The purpose of this work was to test the effect of inhibition of bone remodeling, through the use of the bisphosphonate, zoledronic acid, on cartilage matrix damage in an animal model of cartilage matrix damage.
New Zealand white rabbits were divided into four groups for treatment purposes: (1) untreated controls; (2) injected into one knee joint with the cartilage matrix degradation enzyme, chymopapain; (3) injected into one knee joint with chymopapain and also given subcutaneous injections of the bisphosphonate, zoledronic acid, three times per week until sacrifice at either day 28 or 56 post-chymopapain-injection; (4) received only the zoledronic acid injections. At sacrifice, the knee joints were examined grossly and histologically, and biochemically for proteoglycan content. Urine samples were analysed, at intervals, for levels of collagen cross-links which are biochemical markers of cartilage and bone.
Animals receiving both intraarticular chymopapain injections and subcutaneous zoledronic acid injections displayed a significantly lower degree of grossly and histologically detectable cartilage degeneration on the tibial articular surfaces (the articular surface displaying the greatest degree of degeneration) than did animals only receiving the chymopapain injections.

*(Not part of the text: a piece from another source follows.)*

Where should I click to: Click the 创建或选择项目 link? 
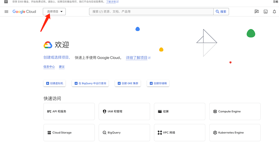(57, 58)
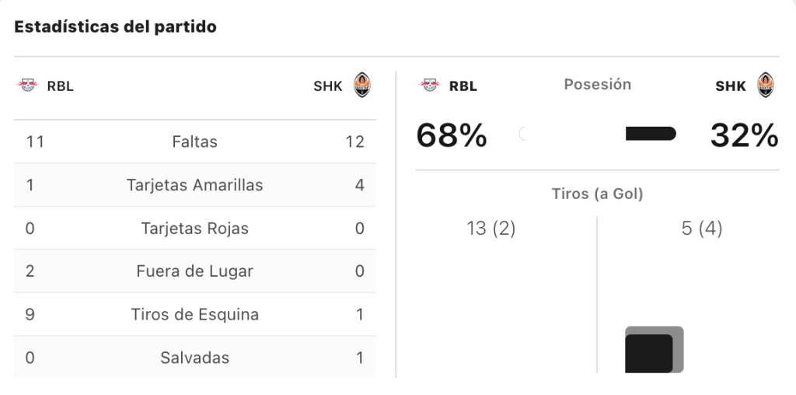Select the Salvadas row
The height and width of the screenshot is (395, 796).
tap(195, 358)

In addition, urinary levels of collagen cross-links for bone and cartilage were significantly higher in those animals only receiving chymopapain injections.
The bone resorption observed after chymopapain injection into the rabbit knee joint can be inhibited through the use of the bisphosphonate, zoledronic acid. Furthermore, zoledronic acid does not increase the level of cartilage degeneration and appears to provide some level of chondroprotection in this model.